Over the past nine years, Marvel Studios has created an incredibly successful shared cinematic universe, delivering some of the best comic book movies of all time. Marvel’s success is unprecedented, and they have set the bar high for all other comic book movies to come. However, that doesn’t mean that the MCU films are perfect by any stretch of the imagination. It’s no secret that many fans have very specific criticisms for the MCU movies, chief among them probably being the underutilization of the villains. Over the years, there have been a few standout performances from the villains, including Tom Hiddleston’s Loki and Vincent D’Onofrio’s Kingpin, but as a whole, the general consensus is that the MCU needs to step up it’s game when it comes to antagonists. After years of criticism, Marvel Studios president Kevin Feige has finally spoken out on the issue to defend Marvel’s reasoning behind their decisions.

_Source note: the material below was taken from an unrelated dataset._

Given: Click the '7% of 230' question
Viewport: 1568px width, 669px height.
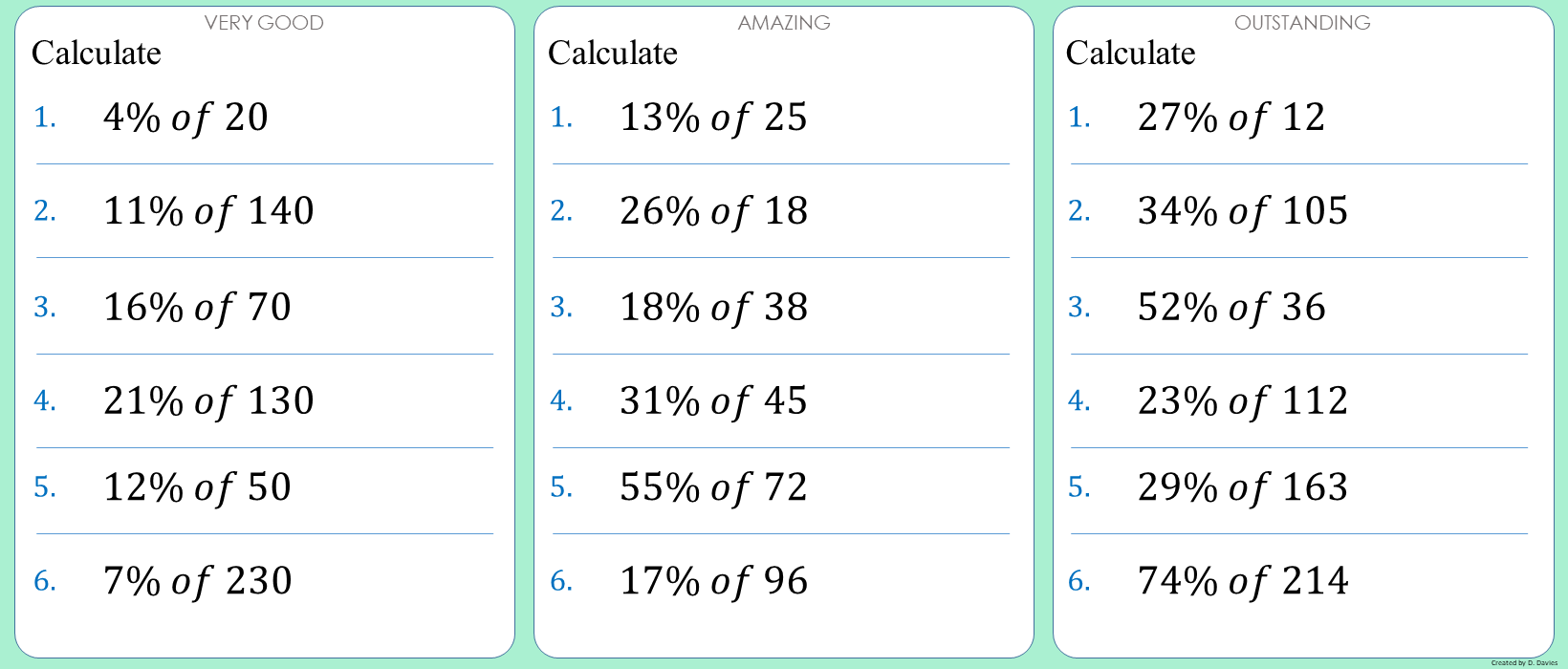Looking at the screenshot, I should click(197, 581).
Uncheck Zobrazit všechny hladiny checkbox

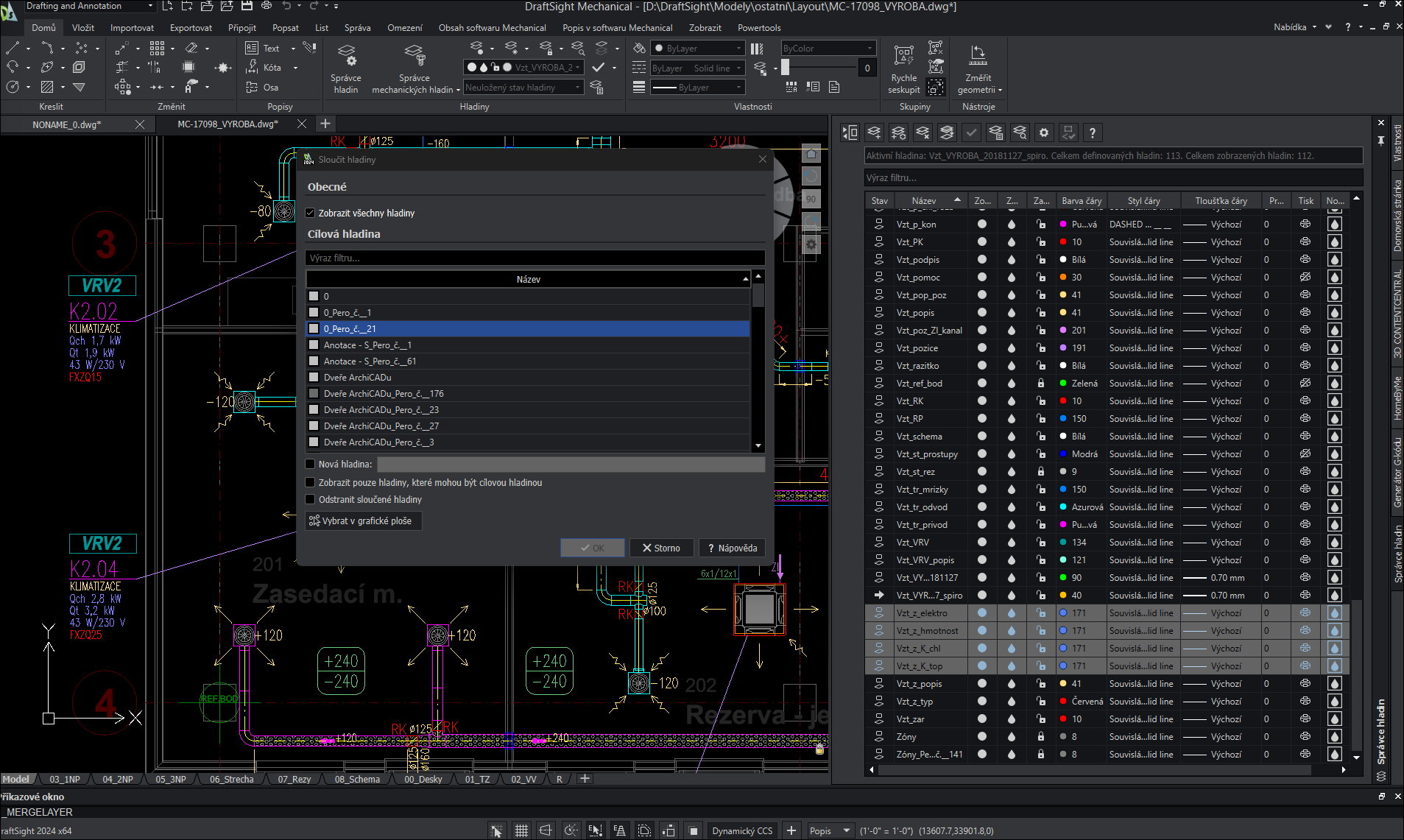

“It always starts with what serves the story the most and what serves the hero the most,” Feige explained. “A big criticism of ours is that we focus on the heroes more than the villains. I think that’s probably true.”

Looking back on Marvel’s films, it’s definitely true that the studio largely keeps the focus on the heroes, and that has been to the detriment of the big bads in the films. For example, one thing that disappointed me in last year’s Doctor Strange was how little screen time Mads Mikkelsen’s Kaecilius received. Mikkelsen is a top-tier actor, and I was looking forward to seeing more of him. However, it seems that Feige is arguing that the purpose of the villains is to serve the heroes and their development. Feige goes on to further explain this logic by taking a closer look at Lee Pace’s Ronan the Accuser in Guardians of the Galaxy.

“Ronan’s great; Lee Pace did an awesome job, absolutely serves it, but certainly was there to go up against our heroes and to give our heroes a reason for coming together. Loki, a great character, serves in a lot of ways [his brother] Thor. Zemo served that conflict between Cap and Iron Man [in Civil War]. Taserface and Ayesha are less grandiose in their ambitions than Ronan was, for instance. Ayesha just wants to kill them for slighting her, and Taserface wants to lead the Ravagers and thinks that Yondu got soft.”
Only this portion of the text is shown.